------ DATASET
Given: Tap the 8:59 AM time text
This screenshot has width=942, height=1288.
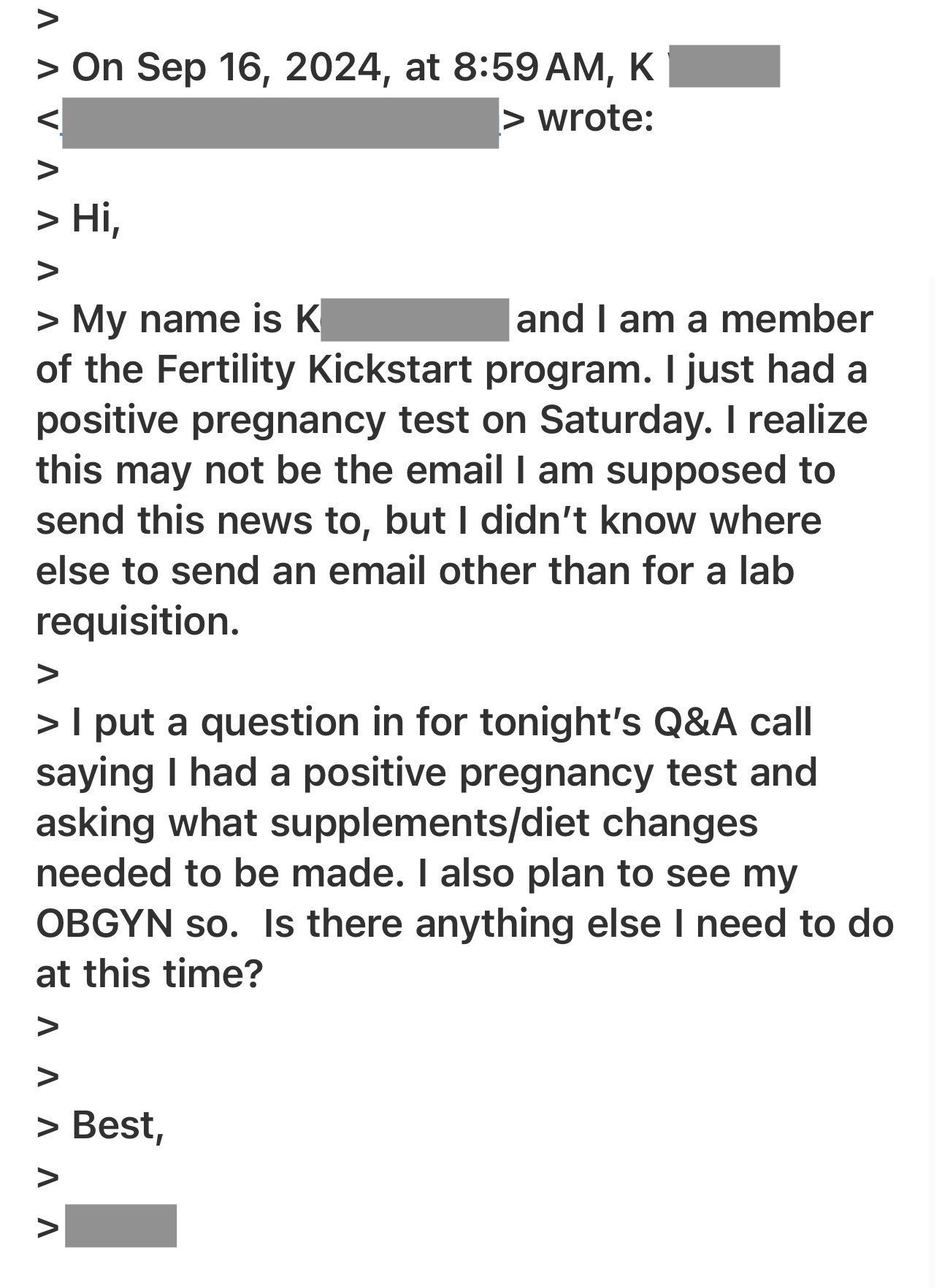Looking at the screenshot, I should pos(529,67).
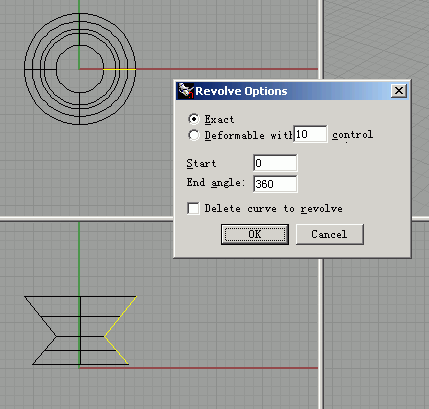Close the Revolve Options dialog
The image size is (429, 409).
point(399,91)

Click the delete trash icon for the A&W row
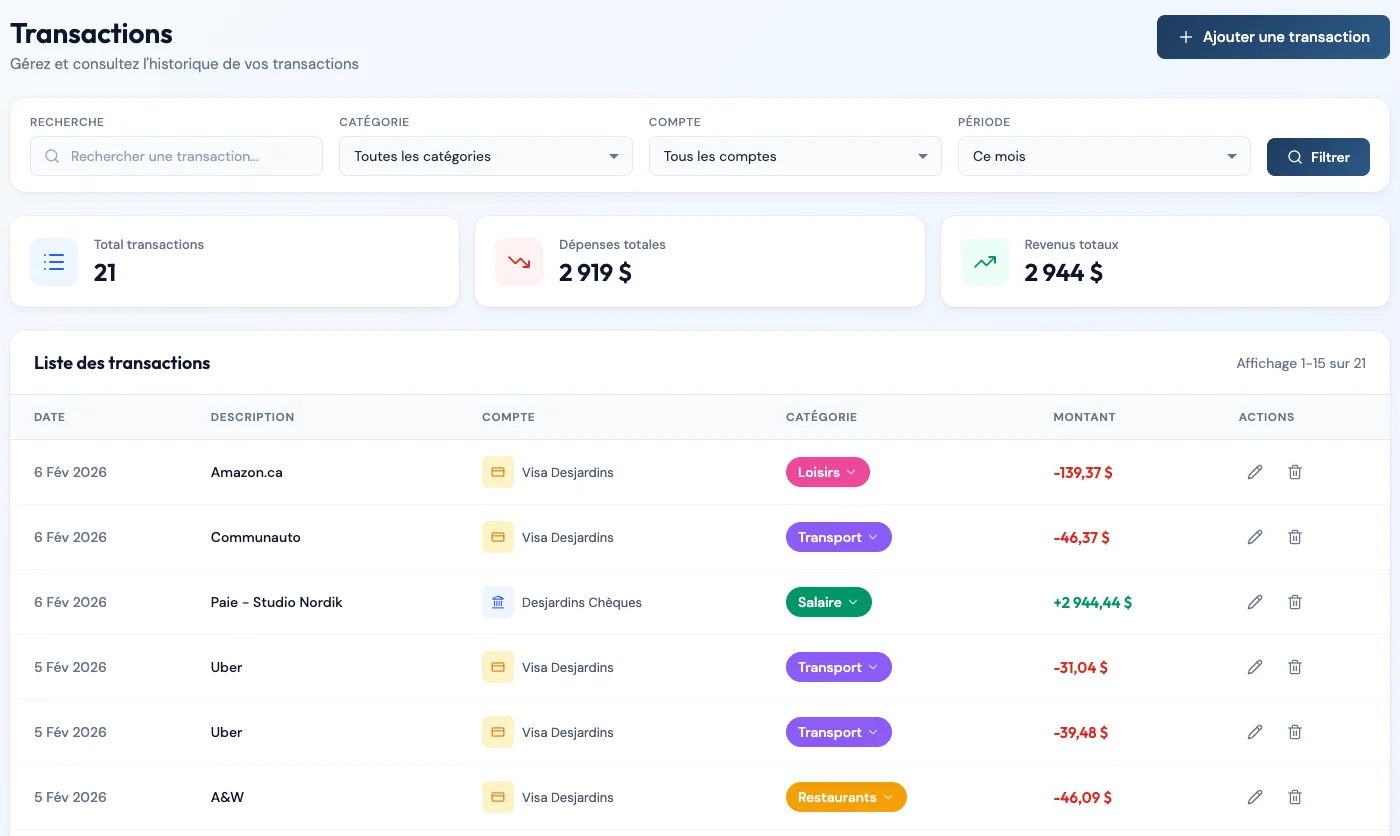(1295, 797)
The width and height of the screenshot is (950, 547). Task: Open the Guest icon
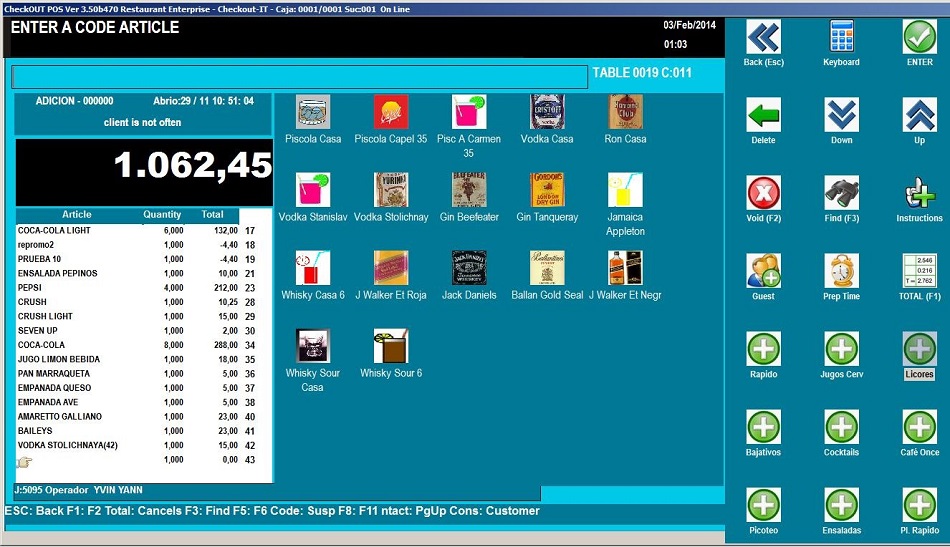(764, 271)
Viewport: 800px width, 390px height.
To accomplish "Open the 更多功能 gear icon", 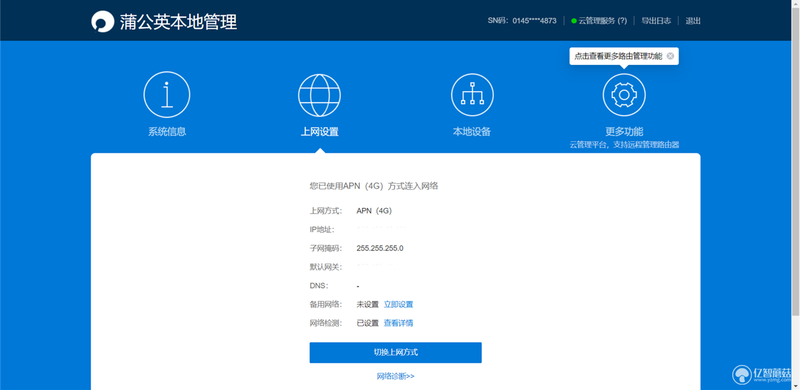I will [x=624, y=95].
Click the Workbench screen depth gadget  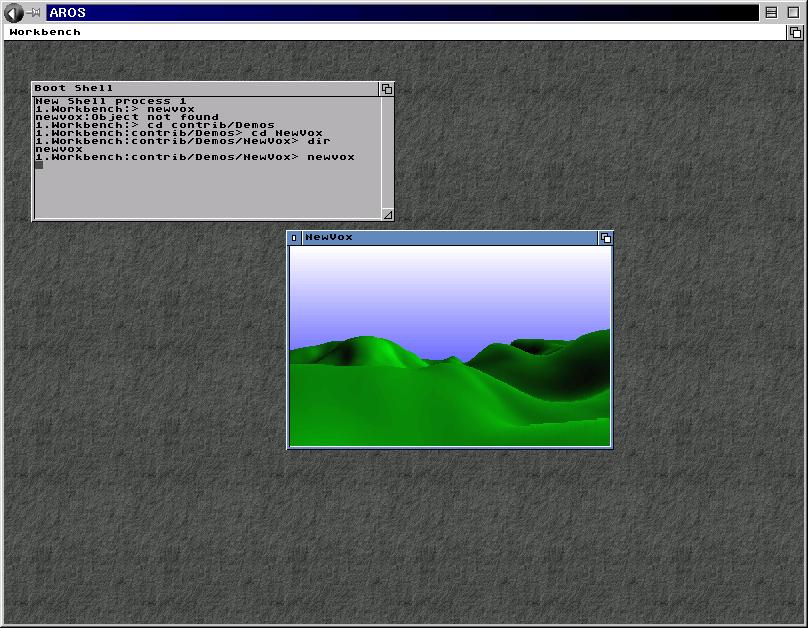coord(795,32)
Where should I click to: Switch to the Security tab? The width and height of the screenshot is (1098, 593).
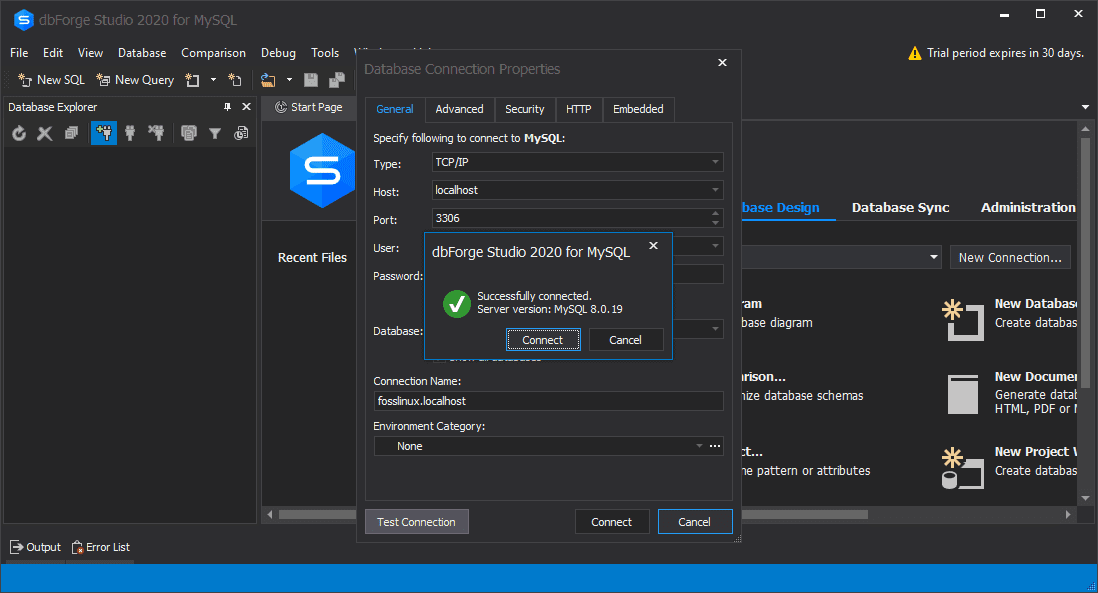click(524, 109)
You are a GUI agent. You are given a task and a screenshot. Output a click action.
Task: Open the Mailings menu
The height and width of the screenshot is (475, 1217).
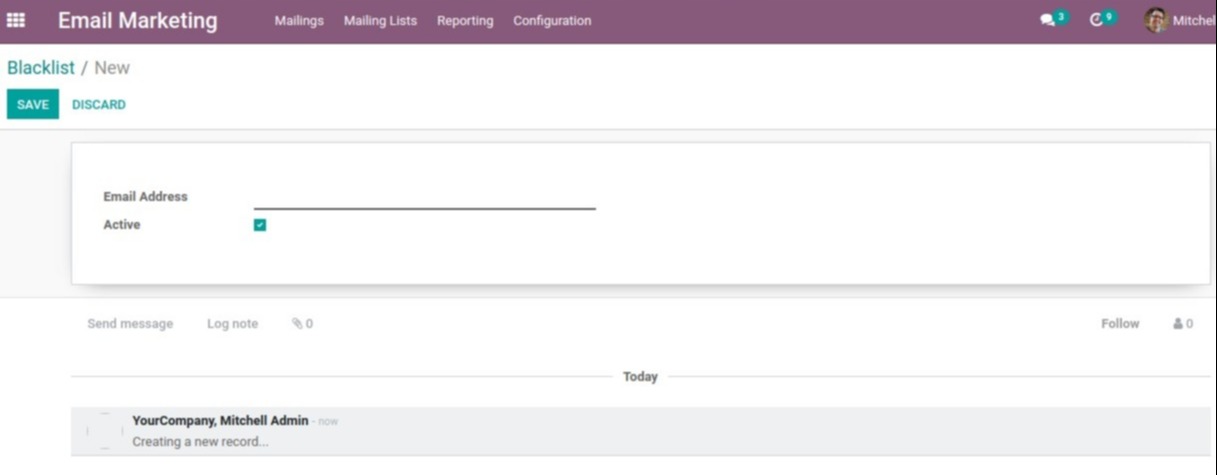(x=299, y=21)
------------
THE PROBLEM
What you print must be exactly the lines from the one containing "You are a GUI" through the last line of the material, and no pictures.

ANSWER TO THIS TASK
You are a GUI agent. You are given a task and a screenshot. Output a click action.
Task: Open the Mailings menu
The height and width of the screenshot is (475, 1217).
(x=299, y=21)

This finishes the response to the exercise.